Food Prices, Have They Changed!

Grocery Listings from Sears Roebuck Catalogue, 1908

© Susanna McLeod

May 11, 2008

The cost of food in the supermarkets is about to rise for many reasons – shortages, differences in usage, population growth. Let's have a llook at prices a century ago.


A hundred years ago, the governments of Canada and the United States made a reciprocity agreement, with natural goods, such as grain, vegetables and fruits having no tariffs, and canned items and flour having a very low rate of duty. Using the 1908 Sears Roebuck Catalogue, let’s have a look at prices. (You’ll have to compare them to your own store flyers for local prices.) It might be surprising.

(Not all listings in the catalogue contained sizes, unfortunately.)

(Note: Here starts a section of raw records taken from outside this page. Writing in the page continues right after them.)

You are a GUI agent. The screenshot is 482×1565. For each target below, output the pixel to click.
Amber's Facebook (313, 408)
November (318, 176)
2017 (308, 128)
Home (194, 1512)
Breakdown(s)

  • Princess Pineapple, 3 cans for 63 cents
  • Choice Red Alaska Salmon, 6 cans for 79 cents
  • Iris Brand Ground Black Pepper, 1-pound tin for 25 cents
  • Thompson Seedless Raisins, 5-pound package for 44 cents
  • Matoma Brand Rice, 10-pound sack for 65 cents
  • Sugar Corn, 6 cans for 41 cents
  • Iris Brand Baking Powder, 1-pound can for 35 cents
  • Malden Blend Coffee, 5-pound canister for 95 cents
  • Apalda Brand Tea, 1-pound canister for 30 cents

True Blue Enameled Cookware for the stove, including pots, pans, tea and coffee kettles, pie plates and dishpan, with a shipping weight of 50 pounds, for $5.10.

And most interesting, the average wage for men in 1908 was about $400 per year.

Those great prices don’t look quite so cheap from that view, do they?